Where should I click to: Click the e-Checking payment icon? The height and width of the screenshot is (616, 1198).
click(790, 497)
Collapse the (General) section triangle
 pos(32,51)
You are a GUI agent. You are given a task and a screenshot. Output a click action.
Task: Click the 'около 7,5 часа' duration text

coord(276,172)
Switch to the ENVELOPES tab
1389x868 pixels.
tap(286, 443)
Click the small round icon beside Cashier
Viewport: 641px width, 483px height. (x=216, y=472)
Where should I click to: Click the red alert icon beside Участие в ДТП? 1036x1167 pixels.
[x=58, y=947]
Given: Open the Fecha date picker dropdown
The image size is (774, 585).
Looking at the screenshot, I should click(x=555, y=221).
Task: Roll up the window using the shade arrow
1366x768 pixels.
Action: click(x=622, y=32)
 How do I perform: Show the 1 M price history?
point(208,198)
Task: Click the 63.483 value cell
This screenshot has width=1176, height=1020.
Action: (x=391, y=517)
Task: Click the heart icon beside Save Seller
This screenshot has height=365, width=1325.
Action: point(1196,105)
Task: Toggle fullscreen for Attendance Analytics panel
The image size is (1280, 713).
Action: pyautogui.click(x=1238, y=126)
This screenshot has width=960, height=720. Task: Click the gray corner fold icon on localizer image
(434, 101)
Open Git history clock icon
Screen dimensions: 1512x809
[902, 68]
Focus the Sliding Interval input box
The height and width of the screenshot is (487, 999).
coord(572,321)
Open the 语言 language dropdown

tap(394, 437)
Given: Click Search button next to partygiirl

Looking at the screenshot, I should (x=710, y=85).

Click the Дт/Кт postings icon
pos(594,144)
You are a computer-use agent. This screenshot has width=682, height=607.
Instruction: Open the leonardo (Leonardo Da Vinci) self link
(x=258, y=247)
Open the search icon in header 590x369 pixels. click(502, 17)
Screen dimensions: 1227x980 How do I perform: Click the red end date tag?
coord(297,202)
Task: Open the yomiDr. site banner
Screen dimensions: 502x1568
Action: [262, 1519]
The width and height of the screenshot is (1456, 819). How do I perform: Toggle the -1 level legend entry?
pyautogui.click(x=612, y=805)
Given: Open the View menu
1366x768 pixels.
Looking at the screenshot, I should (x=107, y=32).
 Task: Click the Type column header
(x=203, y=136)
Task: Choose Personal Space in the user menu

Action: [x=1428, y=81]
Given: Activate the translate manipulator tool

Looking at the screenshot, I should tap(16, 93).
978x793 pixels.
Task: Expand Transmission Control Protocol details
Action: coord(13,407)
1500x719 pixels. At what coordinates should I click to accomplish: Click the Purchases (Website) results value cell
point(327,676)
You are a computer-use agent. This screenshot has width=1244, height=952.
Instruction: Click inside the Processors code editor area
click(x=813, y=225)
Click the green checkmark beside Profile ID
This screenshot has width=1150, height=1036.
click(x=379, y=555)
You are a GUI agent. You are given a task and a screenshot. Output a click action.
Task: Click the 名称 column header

[Tarea planteada]
Cuenta las líneas del listado que contienen la cadena "dimensions", teniendo en cuenta mayúsculas y minúsculas. Responde únicamente con el número.

[Respuesta]
3